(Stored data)
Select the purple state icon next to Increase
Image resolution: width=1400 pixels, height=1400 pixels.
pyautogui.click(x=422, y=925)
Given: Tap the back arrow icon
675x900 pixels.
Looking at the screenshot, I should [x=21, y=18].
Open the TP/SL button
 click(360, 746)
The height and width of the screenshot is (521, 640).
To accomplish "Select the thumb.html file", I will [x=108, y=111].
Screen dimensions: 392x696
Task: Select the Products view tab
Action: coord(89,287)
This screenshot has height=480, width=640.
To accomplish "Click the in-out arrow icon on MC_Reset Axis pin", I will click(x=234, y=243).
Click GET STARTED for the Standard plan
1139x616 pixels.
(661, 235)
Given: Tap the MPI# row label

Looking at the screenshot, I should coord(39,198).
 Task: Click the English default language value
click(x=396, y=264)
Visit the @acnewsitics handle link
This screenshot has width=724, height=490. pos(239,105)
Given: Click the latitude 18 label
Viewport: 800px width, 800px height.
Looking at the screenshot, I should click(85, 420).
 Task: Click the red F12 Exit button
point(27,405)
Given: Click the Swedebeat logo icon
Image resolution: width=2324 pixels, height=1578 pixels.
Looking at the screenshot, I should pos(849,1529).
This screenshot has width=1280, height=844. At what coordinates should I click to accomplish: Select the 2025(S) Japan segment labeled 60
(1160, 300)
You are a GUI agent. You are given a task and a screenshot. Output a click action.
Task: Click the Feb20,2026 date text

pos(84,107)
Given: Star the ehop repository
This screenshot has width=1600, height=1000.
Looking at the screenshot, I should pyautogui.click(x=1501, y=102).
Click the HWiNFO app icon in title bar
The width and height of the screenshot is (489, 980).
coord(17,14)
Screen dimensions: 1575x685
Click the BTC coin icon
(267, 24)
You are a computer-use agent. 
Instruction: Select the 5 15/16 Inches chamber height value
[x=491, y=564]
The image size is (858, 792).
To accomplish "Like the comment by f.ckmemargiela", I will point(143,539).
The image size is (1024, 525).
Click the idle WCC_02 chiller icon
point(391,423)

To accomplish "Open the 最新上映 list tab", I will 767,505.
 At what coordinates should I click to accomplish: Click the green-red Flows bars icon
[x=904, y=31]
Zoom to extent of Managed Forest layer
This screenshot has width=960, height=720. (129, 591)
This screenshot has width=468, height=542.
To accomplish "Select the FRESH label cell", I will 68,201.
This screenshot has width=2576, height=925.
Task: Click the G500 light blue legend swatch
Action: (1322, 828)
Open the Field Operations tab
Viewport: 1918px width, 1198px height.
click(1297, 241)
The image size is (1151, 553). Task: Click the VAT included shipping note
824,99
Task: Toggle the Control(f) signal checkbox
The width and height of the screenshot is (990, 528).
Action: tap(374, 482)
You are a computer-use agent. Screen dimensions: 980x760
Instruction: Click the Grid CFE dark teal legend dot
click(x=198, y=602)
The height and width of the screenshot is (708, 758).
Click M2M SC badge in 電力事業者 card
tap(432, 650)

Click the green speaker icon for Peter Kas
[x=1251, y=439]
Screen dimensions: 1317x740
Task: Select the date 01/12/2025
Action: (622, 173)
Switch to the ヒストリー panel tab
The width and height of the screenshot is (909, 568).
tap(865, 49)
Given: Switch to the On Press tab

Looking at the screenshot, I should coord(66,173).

§ **The task**: Which lines hold the word "computer"? Return all of them from the records above.

§ **Answer to this task**:
You are a computer-use agent. 
You are a computer-use agent. Screen dimensions: 980x760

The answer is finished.